Keat Chhon said Japan was again the largest donor. He declined, however, to give more details about the $1.1 billion pledges, saying, “We cannot disclose the breakdown of how much each country is providing to Cambodia.”

Areas of focus in the government’s development agenda, he said, were “roads, water, human resources and electricity”.

During Thursday’s meeting, delegates discussed anticorruption measures, judicial reform and measures to improve aid effectiveness.

The $1.1 billion pledge – which surpasses the $951.5 million pledged at the last CDCF in December 2008 – comes amid mounting calls for international donors to pressure the government to meet good governance reform benchmarks.

On Tuesday, 15 local NGOs said donors should “take responsibility and speak out against the deterioration of rights and democracy in Cambodia”. Doing nothing, they added, could be seen as “tantamount to complicity”.

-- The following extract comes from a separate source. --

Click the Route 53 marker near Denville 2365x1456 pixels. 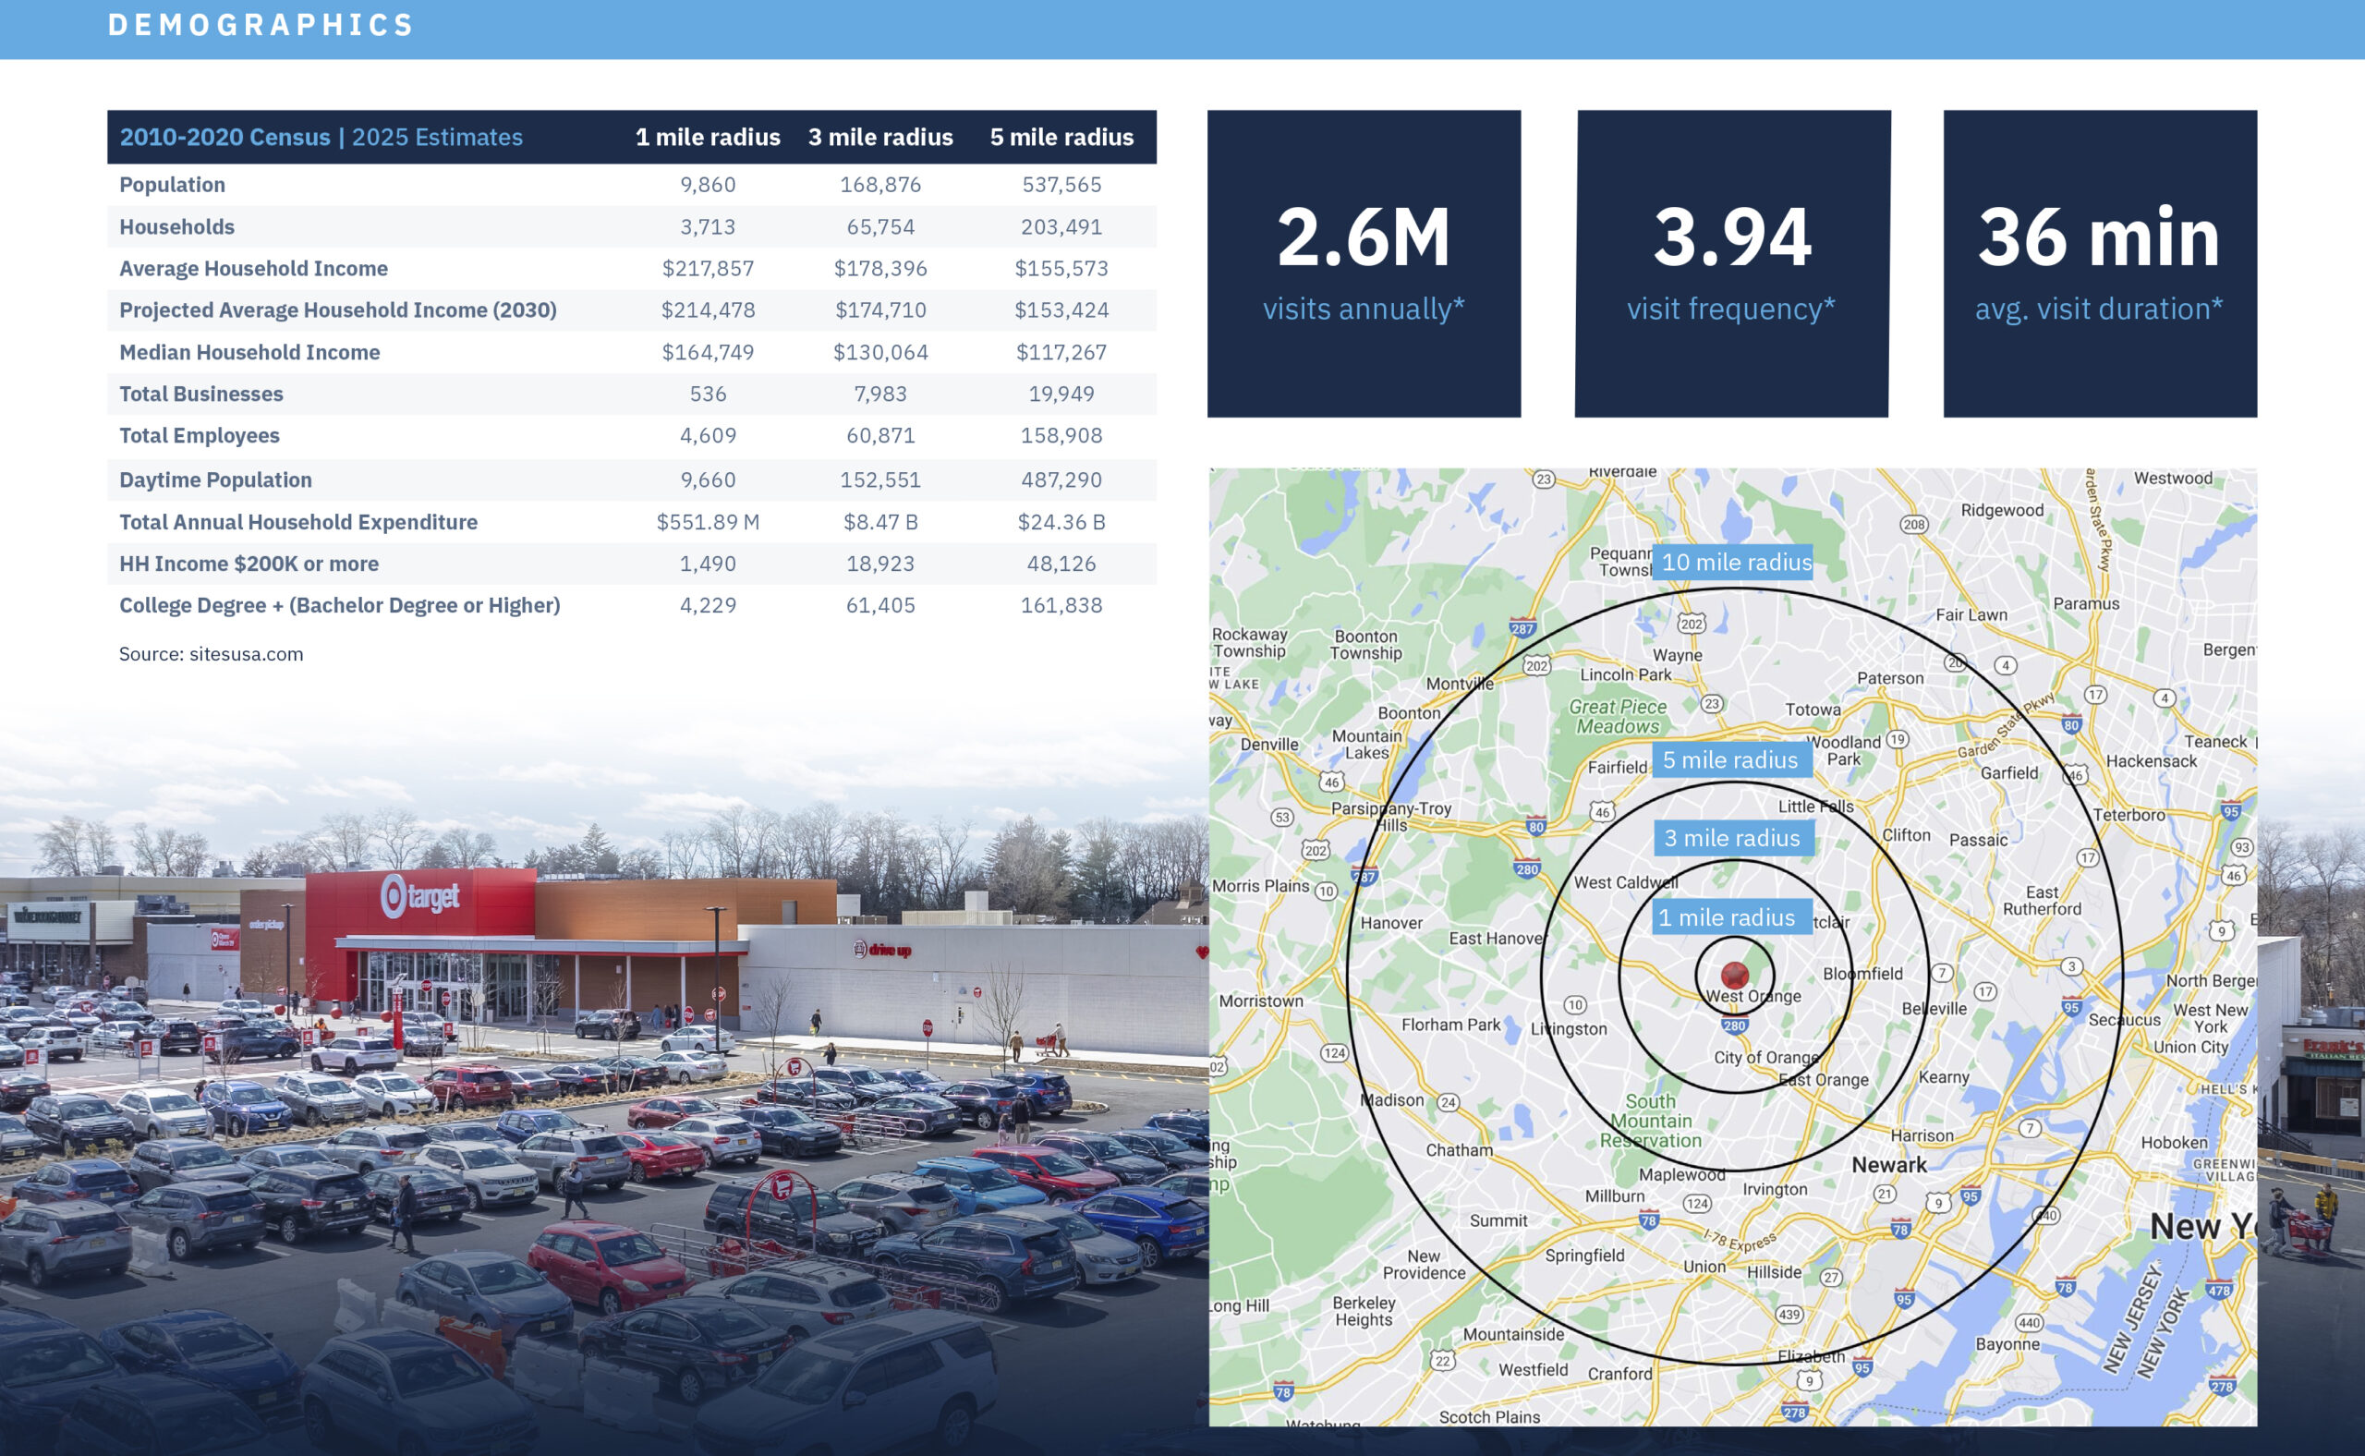coord(1282,818)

A series of 20 NGO position papers released last week said land rights and resource-revenue transparency should be key areas of focus.

Eleanor Nichol, a campaigner for UK-based watchdog Global Witness, described the CDCF meetings as a “mass exercise in intellectual dishonesty” that resulted in little concrete action on the ground.

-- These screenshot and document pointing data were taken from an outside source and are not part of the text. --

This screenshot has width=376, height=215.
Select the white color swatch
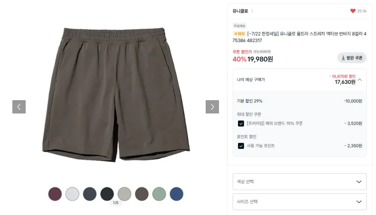coord(72,194)
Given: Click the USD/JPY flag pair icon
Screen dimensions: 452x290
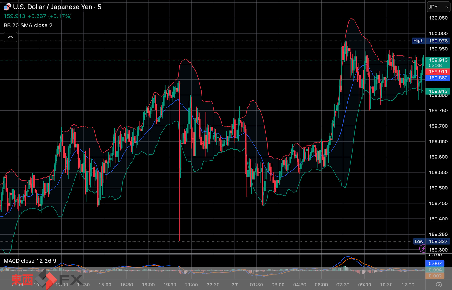Looking at the screenshot, I should tap(7, 7).
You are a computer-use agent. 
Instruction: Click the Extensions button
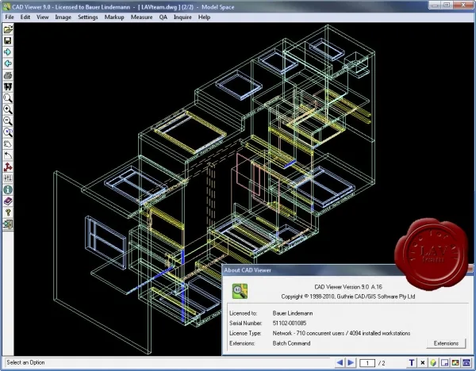446,343
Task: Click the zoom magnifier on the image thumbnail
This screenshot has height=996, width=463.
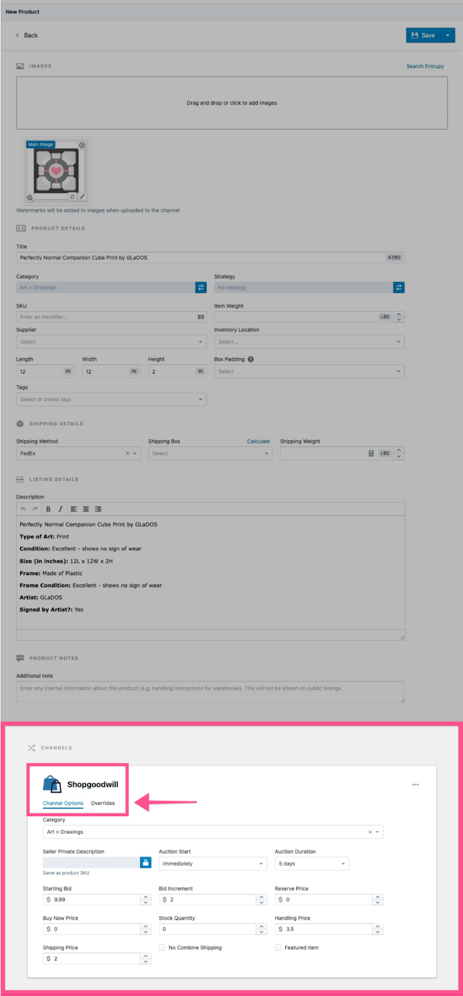Action: pyautogui.click(x=29, y=197)
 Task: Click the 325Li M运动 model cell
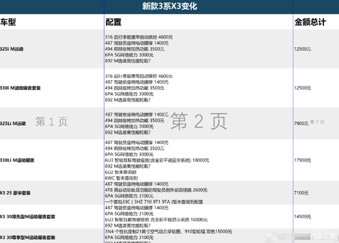(x=13, y=123)
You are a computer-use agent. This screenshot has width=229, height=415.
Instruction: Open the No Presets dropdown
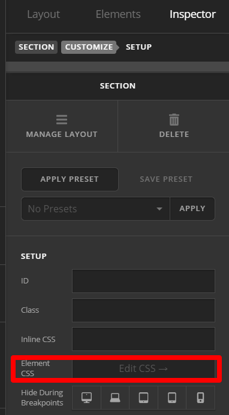click(95, 209)
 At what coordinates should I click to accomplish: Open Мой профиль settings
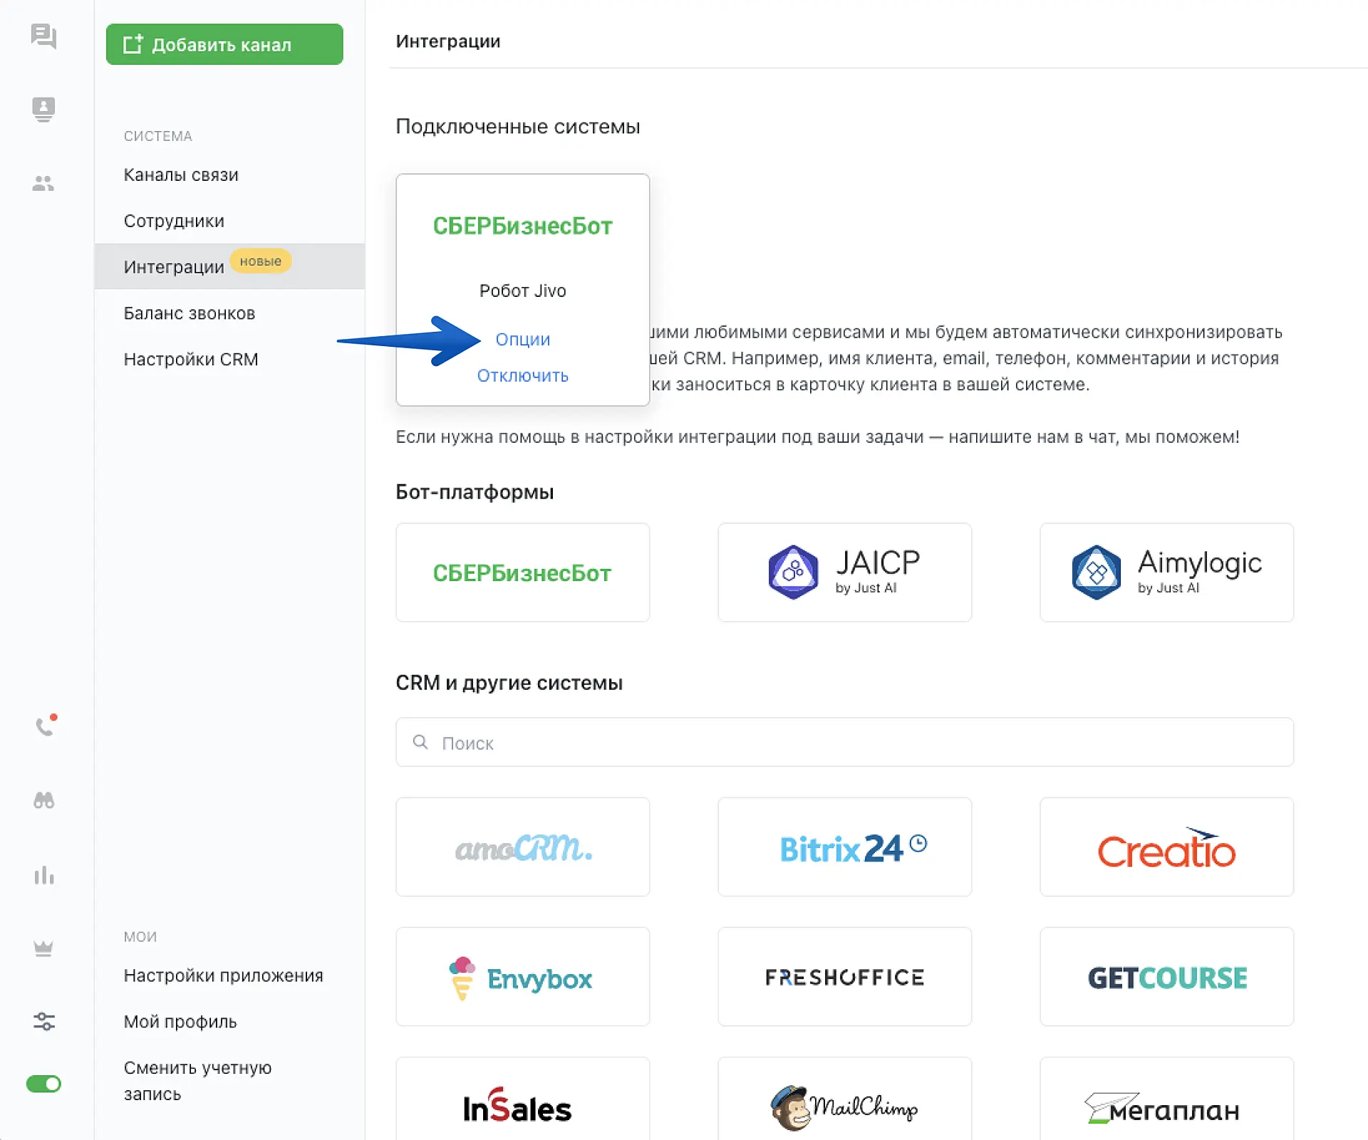[x=180, y=1022]
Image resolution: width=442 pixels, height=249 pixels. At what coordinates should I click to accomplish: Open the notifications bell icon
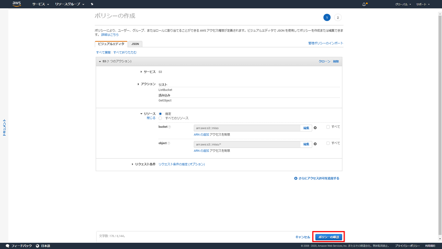pyautogui.click(x=364, y=4)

Despite years of government-donor talks, she said, hundreds of millions of dollars in resource revenues have not appeared in national accounts.

“I’m absolutely astounded that in a year that’s been an annus horribilis in terms of corruption, donors have decided to up the amount of support they are giving the government,” she said.

“We’re not having anything like the sense of outrage that one would expect to find in a case where there’s been pilfering on a grand scale.”

Qimiao Fan, the World Bank’s country manager, said in an address Thursday that “transparency and accountability in the management of public finances and natural resources” were critical issues in CDCF discussions.

Speaking on the sidelines of Thursday’s meeting, Japanese ambassador Masafumi Kuroki said Tokyo had pledged $130 million at this year’s CDCF. He added that there is room for improvement in aid effectiveness.

“There is already increased monitoring of aid between the government and development partners, and I think we need to further promote this process,” he said.

US Embassy spokesman John Johnson said the US government had earmarked $68.5 million in aid for fiscal year 2010.

The European Union pledged around $60 million to the government, with EU member states supplying an additional $190 million, said Rafael Dochao Moreno, charge d’affairs of the EU Delegation to Cambodia.

Of this figure, UK ambassador Andrew Mace said his government had pledged around $33 million for 2010 after two days of “open and constructive dialogue” with the government.

“All the issues that were raised by civil society were on the agenda and were discussed,” he added.

Ou Virak, president of the Cambodian Centre for Human Rights, said the $1.1 billion pledge was “not a surprise”, and that human rights and democracy were not high on the agendas of Western donor countries.

But without an emphasis on issues such as land-tenure security and good governance, he said, little can be done to fight poverty.

“You can spend all the money you want to develop the agriculture sector, but if land is being grabbed and people don’t believe in the system – if they don’t feel secure – you’re not going to succeed at poverty reduction,” he said.

Nichol said donors have been making statements of intent for years, to little avail.

But others said donors play an important role in creating a bridge between the government and civil society through the CDCF process.

“To ensure aid effectiveness... civil society organisations need to be more active participants in the process itself,” said Chhith Sam Ath, executive director of the NGO Forum on Cambodia.